Admittedly, there are some supplies that could be purchased from a local store much cheaper than from a scientific vendor. However, the university keeps very close tabs on how research grant funding is spent. A researcher can’t just go down to the local grocer and buy supplies such as non-fat dried milk, plastic wrap or aluminum foil and charge it to his research account. This practice is frowned upon by the university because it is difficult to track spending and difficult to prevent fraud. In addition, there is a prohibitive amount of red tape to hack through to do something this simple and cost-saving.

I recently saved my lab (and the American tax payers) a bundle of money.

The list price of nylon mesh from a well-reputed scientific supply company is $359 for three 12-inch squares (we’ll call this 3 square feet, so it costs about $120 per square foot). Admittedly, this mesh is made pretty carefully: the mesh size is very tightly controlled and no human hands have touched it. And some labs may need this amount of precision. But all we will be doing is filtering cells through it, so it doesn’t need to be so pristine. I purchased the mesh (aka silk screen) from a local art supply store where I paid $8.49 per yard. This mesh is about 3 feet wide, so a yard would be about 9 square feet – that’s 94 cents per square foot. Much cheaper! I paid for it out of my own pocket, but that’s okay, I couldn’t justify paying the scientific supply company’s outlandish price.

There are other supplies that fall into this category such as aluminum foil. From the same scientific supply company, a 200-foot roll of Reynold’s aluminum foil costs $37. The university buys it in bulk and sells it to labs for $10. And if I trot down to the local grocery store, it would cost about $6. Now I can’t go buying everything out of my pocket, so in this instance, I go with the university’s pricing.

Sometimes it just takes smart shopping. For example, my former boss just bought a ultra-low freezer (it cools things down to minus 80 degrees Celsius (or minus 112 Fahrenheit), instead of the standard minus 4 degrees Fahrenheit of the home appliance freezer).
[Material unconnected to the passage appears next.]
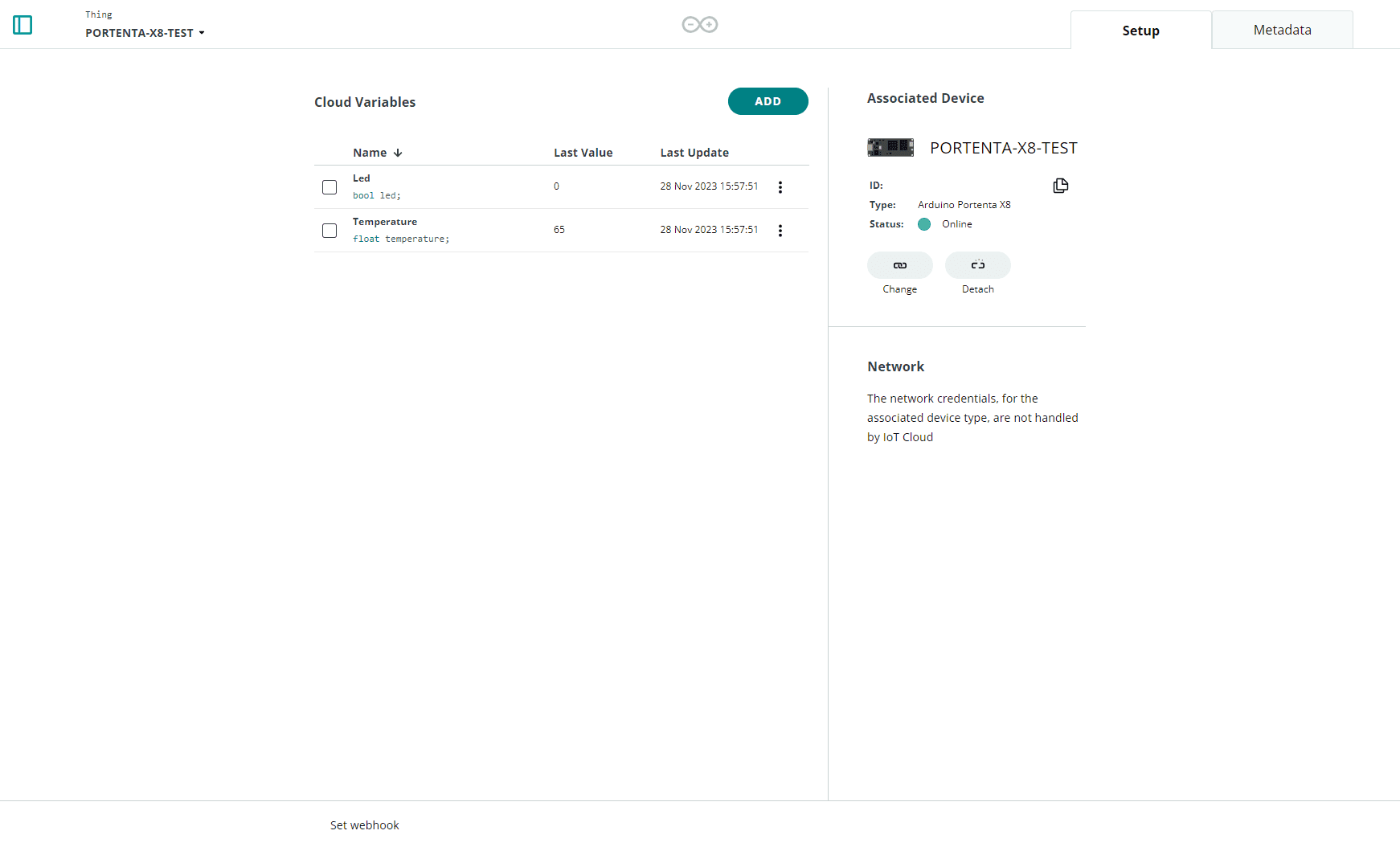Switch to the Setup tab
The image size is (1400, 847).
point(1140,31)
Instead of paying $11,000 for a new freezer, he saved quite a bit of money by buying a demonstration model from the scientific supply company for $7,000. The demo only had a surface dent on it and he reports that it works perfectly fine.
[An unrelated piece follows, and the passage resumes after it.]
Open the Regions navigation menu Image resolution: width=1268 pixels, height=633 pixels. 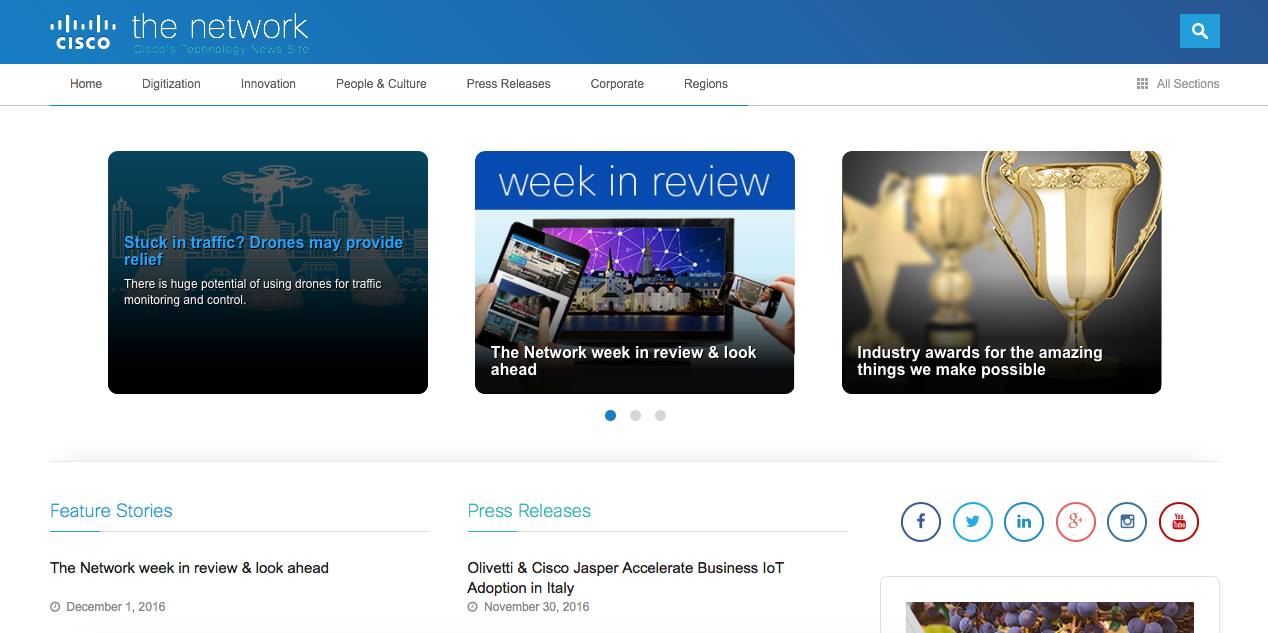[x=705, y=84]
One researcher set out to equip a home molecular biology lab for $500, buying used equipment from Craig’s List, eBay, and other Internet sites. He was able to find a thermocycler, pipetters, a pH meter, a centrifuge, a scale, a transilluminator and electrophoresis equipment that would have cost ~$7,000 for $453.12 (plus shipping). Granted, the equipment was most likely older and more likely to need repairs sooner than a newer counterpart, but the idea that research can be done on such a shoe-string budget is amazing.

Of course, it’s not uncommon for university labs to go on scavenger missions when news hits that a lab is closing, down-sizing, or just getting rid of equipment that they no longer need. I’ve been on a number of those missions in my career and you can find some really good stuff this way. The price is even right: free!

There is a hidden cost, in addition to supplies, equipment and personnel. This is something the university calls “indirect costs.” These costs include the utilities, maintenance, and administrative costs. In terms of NIH funding, for a $1.5 million grant award, the NIH would give the university an additional $780,000. This means the NIH gives the researcher and university a total of $2.28 million over those four years.

So there you have it. The cost of research. The price tag may look high (especially at first blush) but we need to remember that many great discoveries are generated from this funding.

But with the current funding crisis, there are fewer grant dollars. So there may be an additional cost of research: the loss of scientists and a slowing of scientific discoveries. But that is a topic for another day.

  1. Excellent post. Funny drawing. Is that your work?

    Your knowledge of this industry is very valuable, Debbie.